Gunmen shot dead defense lawyer Adil al-Zubeidi in Baghdad on Tuesday and injured Thamer Hamoud al-Khuzaie, a fellow member of the defense team. Both had been defending Saddam's half-brother and his former vice president.

"We call on the international community, the U.N. Security Council, the United States and all those involved to work on scrapping the criminal court as illegitimate, and also to pressure it to release President Saddam Hussein and his legitimate leadership team," Dulaimi said.

Coming less than three weeks after the killing of another lawyer for one of Saddam's co-accused, Tuesday's attack renewed concerns about whether the trial can be held in Iraq given the violence still plaguing the country.

Gold9472
11-09-2005, 01:42 PM
Trial of Saddam won't be delayed

http://www.washingtontimes.com/world/20051108-095818-5688r.htm

By Paul Martin
November 9, 2005

Prosecutors and judges say they will press ahead with the trial of former Iraqi dictator Saddam Hussein and seven co-defendants -- using appointed lawyers, if necessary -- despite a boycott threat from defense lawyers after a second of their colleagues was killed yesterday.

Iraqi government sources told The Washington Times they were determined that the trial resume as scheduled Nov. 28, thinking that a firm hand with the former dictator will benefit the Shi'ite parties in Dec. 15 parliamentary elections.

Three masked assailants in an Opel sedan pulled alongside two of the defense lawyers near the Iraqi Bar Association head office and sprayed their car with automatic-weapons fire.

The attackers killed Adel al-Zubeidi, who was representing former Iraqi Vice President Taha Yassin Ramadan, and lightly injured Thamir al-Khuzaie, the attorney for Saddam's half-brother, co-defendant Barzan Ibrahim al-Hassan al-Tikriti.

All the defense lawyers had spurned offers of official protection by the Iraqi Interior Ministry. Nor were they willing to move into the highly fortified green zone, which houses government offices, the U.S. Embassy and the trial venue.

Saddam's main attorney, Khalil al-Dulaimi, told Al Jazeera television that the shooting was carried out by "an armed group using government vehicles."

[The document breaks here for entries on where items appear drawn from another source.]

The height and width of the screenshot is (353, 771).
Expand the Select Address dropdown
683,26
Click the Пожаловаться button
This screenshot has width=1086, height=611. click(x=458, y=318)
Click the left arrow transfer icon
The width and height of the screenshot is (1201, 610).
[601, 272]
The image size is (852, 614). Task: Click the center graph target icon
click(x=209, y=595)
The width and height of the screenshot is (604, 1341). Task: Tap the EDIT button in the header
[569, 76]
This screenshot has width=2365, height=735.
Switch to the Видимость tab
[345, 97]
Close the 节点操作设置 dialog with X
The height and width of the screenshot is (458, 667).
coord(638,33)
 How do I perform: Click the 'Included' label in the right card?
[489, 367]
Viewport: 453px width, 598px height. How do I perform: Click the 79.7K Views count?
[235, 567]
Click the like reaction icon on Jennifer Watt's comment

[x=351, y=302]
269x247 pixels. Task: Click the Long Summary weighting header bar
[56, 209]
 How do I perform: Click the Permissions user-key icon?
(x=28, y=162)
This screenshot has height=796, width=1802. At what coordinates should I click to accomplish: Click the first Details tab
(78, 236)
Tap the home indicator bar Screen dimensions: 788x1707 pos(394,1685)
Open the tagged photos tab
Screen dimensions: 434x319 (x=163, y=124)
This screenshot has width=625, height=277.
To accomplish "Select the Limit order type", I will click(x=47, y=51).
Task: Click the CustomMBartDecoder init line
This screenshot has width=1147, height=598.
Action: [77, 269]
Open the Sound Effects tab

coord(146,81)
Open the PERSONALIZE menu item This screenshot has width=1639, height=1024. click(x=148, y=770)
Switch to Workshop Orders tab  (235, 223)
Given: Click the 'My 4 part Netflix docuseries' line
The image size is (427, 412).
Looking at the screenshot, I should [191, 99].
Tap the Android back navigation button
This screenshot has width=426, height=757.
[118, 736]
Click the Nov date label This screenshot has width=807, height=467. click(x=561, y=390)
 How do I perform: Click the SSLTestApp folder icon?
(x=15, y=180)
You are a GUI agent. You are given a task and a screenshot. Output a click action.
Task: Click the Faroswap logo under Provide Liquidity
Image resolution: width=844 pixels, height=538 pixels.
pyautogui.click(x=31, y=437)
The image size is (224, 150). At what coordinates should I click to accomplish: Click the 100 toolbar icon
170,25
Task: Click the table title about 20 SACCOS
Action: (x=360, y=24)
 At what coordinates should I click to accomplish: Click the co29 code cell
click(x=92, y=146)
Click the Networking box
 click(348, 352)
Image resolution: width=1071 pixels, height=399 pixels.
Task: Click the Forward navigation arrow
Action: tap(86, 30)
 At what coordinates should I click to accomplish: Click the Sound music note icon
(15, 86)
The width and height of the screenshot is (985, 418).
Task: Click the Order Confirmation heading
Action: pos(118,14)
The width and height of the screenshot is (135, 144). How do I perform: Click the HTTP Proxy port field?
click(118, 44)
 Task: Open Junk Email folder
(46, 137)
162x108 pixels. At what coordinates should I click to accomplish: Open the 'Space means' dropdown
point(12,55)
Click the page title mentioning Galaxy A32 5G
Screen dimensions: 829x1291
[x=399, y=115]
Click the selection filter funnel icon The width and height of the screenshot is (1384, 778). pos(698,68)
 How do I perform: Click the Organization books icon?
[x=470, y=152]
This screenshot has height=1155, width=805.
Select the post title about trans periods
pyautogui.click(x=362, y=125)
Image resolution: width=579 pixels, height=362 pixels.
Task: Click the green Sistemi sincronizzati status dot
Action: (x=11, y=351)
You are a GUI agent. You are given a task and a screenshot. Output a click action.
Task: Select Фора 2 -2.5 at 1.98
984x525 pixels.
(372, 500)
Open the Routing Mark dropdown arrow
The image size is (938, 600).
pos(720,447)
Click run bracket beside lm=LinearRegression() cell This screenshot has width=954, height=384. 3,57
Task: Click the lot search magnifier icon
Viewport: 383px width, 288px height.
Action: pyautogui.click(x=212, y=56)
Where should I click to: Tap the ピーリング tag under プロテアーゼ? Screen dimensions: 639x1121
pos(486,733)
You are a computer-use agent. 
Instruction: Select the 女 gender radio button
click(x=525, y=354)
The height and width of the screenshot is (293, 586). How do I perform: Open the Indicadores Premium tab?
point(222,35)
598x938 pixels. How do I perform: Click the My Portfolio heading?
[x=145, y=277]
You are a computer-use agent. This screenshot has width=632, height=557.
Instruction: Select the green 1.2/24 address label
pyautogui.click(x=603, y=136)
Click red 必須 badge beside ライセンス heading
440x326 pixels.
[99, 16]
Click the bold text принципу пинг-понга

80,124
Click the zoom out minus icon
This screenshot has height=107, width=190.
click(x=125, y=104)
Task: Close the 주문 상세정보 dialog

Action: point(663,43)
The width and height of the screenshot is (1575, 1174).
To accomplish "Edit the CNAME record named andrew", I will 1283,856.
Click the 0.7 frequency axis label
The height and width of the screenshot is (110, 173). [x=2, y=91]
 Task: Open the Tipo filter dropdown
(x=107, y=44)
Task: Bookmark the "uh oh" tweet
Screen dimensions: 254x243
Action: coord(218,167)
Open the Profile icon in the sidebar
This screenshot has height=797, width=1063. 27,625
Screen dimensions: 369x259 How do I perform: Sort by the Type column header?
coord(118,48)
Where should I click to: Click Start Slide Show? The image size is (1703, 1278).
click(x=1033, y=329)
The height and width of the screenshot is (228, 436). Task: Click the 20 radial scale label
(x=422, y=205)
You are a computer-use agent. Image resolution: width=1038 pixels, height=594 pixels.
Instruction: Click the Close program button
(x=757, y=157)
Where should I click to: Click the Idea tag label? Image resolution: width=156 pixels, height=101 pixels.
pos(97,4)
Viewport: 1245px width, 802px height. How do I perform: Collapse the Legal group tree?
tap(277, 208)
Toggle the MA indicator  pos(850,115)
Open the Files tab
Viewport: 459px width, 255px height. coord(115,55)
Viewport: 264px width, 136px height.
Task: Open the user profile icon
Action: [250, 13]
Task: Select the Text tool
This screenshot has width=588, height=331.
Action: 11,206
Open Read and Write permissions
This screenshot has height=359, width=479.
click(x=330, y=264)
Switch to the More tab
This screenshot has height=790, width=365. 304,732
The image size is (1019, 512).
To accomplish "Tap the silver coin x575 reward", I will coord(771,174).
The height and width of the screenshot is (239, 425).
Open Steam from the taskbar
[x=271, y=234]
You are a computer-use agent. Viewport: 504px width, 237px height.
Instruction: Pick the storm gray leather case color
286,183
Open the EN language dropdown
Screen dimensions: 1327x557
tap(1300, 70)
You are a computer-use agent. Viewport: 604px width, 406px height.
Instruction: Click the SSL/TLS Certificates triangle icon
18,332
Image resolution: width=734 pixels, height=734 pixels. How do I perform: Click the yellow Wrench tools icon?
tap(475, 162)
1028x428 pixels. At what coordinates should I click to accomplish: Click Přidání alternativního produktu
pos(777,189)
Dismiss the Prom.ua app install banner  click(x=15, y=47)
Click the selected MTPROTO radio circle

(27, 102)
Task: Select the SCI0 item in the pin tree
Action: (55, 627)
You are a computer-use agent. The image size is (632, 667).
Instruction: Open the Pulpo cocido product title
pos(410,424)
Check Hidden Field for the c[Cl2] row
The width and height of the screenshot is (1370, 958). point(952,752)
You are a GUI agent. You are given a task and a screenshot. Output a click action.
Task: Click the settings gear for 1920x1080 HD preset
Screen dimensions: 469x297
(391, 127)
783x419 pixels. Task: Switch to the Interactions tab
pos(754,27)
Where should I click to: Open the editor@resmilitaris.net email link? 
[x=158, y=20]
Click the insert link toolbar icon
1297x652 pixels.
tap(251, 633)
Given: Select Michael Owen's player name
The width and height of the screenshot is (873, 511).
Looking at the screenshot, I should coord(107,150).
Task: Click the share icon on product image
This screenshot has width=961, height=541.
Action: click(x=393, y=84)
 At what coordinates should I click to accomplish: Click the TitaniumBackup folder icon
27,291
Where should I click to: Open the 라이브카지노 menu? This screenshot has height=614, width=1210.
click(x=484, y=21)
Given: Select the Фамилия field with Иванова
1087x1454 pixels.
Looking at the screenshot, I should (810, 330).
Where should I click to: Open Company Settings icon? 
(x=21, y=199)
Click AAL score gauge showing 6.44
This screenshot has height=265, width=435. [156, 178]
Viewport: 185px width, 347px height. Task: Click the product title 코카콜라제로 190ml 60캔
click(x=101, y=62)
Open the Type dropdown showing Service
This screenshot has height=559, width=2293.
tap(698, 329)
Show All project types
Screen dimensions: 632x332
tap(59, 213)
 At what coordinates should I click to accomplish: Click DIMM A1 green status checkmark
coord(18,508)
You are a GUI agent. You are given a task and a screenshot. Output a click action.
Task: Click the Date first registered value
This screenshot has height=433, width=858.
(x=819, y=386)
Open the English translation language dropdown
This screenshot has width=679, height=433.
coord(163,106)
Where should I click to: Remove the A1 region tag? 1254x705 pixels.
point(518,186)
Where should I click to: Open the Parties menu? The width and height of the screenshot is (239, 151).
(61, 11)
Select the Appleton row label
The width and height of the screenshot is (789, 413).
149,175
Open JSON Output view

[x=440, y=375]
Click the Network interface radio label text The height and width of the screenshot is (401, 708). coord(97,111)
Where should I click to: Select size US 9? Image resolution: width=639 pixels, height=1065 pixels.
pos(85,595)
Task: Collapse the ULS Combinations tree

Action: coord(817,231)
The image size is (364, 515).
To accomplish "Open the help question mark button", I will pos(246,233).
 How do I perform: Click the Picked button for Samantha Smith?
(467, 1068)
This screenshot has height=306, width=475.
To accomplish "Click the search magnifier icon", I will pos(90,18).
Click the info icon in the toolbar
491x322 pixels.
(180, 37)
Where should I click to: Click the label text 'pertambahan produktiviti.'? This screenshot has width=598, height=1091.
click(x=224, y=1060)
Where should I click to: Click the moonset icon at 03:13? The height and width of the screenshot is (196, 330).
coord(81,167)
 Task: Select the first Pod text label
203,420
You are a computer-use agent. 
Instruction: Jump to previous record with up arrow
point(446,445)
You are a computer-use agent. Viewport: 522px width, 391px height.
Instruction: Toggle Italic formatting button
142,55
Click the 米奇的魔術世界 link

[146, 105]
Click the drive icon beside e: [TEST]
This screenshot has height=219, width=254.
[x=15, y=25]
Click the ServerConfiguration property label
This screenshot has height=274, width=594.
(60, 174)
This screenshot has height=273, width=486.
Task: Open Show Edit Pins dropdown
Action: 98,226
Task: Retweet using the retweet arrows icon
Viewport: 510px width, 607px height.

"The aim of these organized attacks is to terrify Arab and foreign lawyers," Mr. al-Dulaimi said. "We call upon the international community, on top of them the secretary-general of the United Nations, to send an investigative committee because the situation is unbearable."

He called for the trial to be moved to a neutral country, a request the Iraqi government previously had rejected.

The remaining lawyers last night reiterated a demand they had made after defense lawyer Sadoon al-Janabi was slain Oct. 20, refusing to appear in court unless the killers were apprehended.

The lawyers contend that a death squad exists, run by Shi'ites and likely operating from the Shi'ite-dominated Interior Ministry.

Their suspicions were heightened yesterday by the fact that the lawyers were picked off, even though they apparently had been changing cars and taking different routes each day.

If the defense lawyers do not turn up Nov. 28, Presiding Judge Rizgar Mohammed Amin plans to install "backup lawyers" appointed by the court, legal sources told The Washington Times.

Other sources said the court could issue an order for the lawyers to appear or risk substantial fine or being barred from appearing in any other cases in other courts.

The sources said the five trial judges might also agree to allow Saddam to represent himself -- something he had indicated that he would prefer to do when he was interrogated by an investigative judge in pretrial hearings.

The latter option is understood to be strongly discouraged by the American advisory team, drawn from the State and Justice departments, working discreetly from within the U.S. Embassy, which is housed in one of Saddam's former palaces.